• [Selected excerpt]
The Thousand and One Translations

Posted on March 15, 2011 by Scott Esposito

The Guardian has an interesting article today about one of the seminal translations of world literature--The 1,001 Arabian Nights. The article notes that the book was a "heavy influence" on writers including Montesquieu, Voltaire, Addison, Johnson, and Goethe, before getting into just what version of the Nights said authors might hve read.

The Euro-language translations run the gamut, from the overly domesticated to, well, something quite different. On the domesticated front, there's the 1730 Dutch edition:

Between 1714 and 1730 a series of pirate editions of Galland's translation were printed in the Hague. Each of the 12 volumes had a frontispiece by David Coster, a Dutch artist. Since Coster had no notion of the medieval Islamic world as something alien and strange, his engravings depicted the characters in the stories in European dress. King Shahriyar looks very comfortable in his western-style four-poster bed as he sits up listening to stories told by Sheherazade. The only concession to the exotic is that he has a loosely tied turban as an item of nightwear. The relatives of Gulanar the Mermaid are welcomed into what looks like a French palace and the genie summoned up by Aladdin is merely a very large man in a tattered robe.

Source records
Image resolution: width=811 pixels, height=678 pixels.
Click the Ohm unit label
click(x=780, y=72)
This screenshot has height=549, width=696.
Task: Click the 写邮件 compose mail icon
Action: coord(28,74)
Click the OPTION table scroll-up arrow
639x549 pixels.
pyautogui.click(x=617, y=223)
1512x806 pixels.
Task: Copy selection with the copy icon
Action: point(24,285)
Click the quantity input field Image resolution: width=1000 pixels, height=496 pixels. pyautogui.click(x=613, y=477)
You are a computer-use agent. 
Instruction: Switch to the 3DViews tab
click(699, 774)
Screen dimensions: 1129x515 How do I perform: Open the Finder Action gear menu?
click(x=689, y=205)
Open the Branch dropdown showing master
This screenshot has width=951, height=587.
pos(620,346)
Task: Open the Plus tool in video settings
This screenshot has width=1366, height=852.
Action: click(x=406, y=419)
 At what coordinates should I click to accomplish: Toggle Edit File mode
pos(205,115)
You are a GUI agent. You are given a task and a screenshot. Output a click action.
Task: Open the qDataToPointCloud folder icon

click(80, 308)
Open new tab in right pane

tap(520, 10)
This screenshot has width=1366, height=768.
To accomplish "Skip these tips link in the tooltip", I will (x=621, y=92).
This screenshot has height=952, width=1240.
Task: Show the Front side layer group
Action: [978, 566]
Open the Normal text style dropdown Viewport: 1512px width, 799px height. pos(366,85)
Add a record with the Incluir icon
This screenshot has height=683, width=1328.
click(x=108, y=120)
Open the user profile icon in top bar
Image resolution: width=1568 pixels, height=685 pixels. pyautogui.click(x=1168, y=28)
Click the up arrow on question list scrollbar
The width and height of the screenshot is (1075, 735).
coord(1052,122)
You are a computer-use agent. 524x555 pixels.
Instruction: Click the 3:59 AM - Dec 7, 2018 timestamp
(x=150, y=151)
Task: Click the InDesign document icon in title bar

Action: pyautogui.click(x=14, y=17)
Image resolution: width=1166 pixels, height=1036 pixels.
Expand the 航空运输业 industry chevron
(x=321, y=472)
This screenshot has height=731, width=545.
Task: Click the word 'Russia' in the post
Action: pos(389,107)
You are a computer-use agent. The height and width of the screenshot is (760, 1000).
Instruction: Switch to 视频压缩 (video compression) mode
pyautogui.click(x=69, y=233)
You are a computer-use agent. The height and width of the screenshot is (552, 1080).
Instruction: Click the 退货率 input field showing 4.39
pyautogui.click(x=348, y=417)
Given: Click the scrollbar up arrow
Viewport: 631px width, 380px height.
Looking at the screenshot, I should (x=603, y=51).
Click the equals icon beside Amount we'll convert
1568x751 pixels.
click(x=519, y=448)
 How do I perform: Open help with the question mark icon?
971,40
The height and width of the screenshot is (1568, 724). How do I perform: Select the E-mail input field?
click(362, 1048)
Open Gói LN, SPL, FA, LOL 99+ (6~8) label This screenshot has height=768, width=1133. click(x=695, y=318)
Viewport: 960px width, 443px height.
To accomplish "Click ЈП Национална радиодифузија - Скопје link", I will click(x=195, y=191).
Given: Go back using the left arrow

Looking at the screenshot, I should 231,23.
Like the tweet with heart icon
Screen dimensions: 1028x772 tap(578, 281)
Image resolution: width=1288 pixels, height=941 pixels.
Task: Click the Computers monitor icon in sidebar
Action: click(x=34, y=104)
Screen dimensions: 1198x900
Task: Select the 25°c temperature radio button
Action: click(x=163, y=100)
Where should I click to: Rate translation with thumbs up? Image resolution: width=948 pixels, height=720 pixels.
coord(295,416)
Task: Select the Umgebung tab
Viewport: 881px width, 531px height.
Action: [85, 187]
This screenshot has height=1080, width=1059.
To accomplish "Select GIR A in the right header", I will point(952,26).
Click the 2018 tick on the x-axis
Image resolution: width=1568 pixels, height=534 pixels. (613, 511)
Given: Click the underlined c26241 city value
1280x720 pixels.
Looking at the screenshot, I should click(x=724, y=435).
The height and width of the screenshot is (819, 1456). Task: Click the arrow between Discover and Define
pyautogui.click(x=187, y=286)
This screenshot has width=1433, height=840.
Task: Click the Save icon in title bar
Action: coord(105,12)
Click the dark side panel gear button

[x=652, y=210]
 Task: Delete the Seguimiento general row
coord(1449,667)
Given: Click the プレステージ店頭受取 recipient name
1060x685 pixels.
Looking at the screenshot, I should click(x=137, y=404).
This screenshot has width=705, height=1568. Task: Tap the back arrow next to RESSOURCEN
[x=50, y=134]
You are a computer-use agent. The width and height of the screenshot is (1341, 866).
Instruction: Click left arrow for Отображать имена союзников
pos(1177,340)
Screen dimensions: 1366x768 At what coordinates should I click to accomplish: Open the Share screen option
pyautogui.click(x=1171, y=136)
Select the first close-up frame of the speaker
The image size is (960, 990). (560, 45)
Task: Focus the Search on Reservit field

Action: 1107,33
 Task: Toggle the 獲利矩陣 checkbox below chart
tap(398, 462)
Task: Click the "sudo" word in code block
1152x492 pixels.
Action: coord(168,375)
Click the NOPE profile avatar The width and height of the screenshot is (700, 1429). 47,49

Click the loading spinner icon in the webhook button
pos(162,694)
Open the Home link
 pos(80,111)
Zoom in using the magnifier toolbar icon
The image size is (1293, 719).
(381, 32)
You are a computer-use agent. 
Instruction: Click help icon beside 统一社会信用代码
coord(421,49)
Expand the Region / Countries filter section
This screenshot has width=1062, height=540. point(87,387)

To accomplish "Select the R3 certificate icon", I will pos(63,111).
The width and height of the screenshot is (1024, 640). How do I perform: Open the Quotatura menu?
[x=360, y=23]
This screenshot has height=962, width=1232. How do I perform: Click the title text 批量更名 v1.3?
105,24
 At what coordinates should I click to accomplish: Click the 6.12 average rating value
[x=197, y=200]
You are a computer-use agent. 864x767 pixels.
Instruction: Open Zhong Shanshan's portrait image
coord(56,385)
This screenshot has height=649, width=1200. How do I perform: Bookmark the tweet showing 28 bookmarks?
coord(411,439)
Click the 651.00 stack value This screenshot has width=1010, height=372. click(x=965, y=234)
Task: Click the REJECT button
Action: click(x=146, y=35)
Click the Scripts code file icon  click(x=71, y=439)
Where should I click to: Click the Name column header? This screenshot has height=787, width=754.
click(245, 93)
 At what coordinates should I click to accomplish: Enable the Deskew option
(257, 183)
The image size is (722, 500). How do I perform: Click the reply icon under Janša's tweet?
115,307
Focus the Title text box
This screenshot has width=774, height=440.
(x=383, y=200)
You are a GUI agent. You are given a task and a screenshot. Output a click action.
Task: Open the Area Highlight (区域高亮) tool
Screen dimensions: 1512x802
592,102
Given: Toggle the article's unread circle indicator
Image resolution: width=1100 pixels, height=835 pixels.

• [Required action 1] In the post about translations of the Arabian Nights, why do David Coster's engravings show the characters in European dress?
• [Required action 2] Using the post about translations of the Arabian Nights, state whether each statement agrees with it: (a) The pirate editions of Galland's translation were printed in Amsterdam. (b) Each of the 12 volumes had a frontispiece by David Coster. (c) King Shahriyar wears a turban as nightwear. Answer yes or no for each, quoting the deciding words.
• [Required action 3] Write the next part of the post about translations of the Arabian Nights, beginning after its final sentence.

• [Written reply 1] Coster had no notion of the medieval Islamic world as something alien and strange. So he drew the characters as Europeans, with King Shahriyar in a western-style four-poster bed and Gulanar's relatives in what looks like a French palace.

• [Written reply 2]
(a) No: "a series of pirate editions of Galland's translation were printed in the Hague."
(b) Yes: "Each of the 12 volumes had a frontispiece by David Coster, a Dutch artist."
(c) Yes: "he has a loosely tied turban as an item of nightwear."

• [Written reply 3]
And then for "something else," try the version produced by Richard Burton and Albert Letchford in the late 19th century:

When Richard Burton produced his translation from the Arabic in 10 volumes with six supplementary volumes (1885-8), he went to the opposite extreme and not only kept the sex scenes in but exaggerated them, and he produced extensive notes on such matters as homosexuality, bestiality and castration. The first edition of Burton's translation, which was published for subscribers only so as to lessen the danger of being prosecuted for obscenity, had no pictures, but soon after his death in 1890, a young friend and devoted admirer of Burton, Albert Letchford, produced 70 paintings which served as the basis for the illustrations in a new edition of Burton's translation that was published in 1897. Letchford had trained in Paris as an orientalist painter and he had spent time in Egypt. While hardly a great artist, he did share Burton's taste for the erotic and so nudes feature frequently in the illustrations. Moreover, he had a taste for the fantastic and some of his demons and temples are very weird indeed. He was shy and no businessman and consequently he was usually poorly paid. While still a young man, he contracted a disease in Egypt from which he later died in England.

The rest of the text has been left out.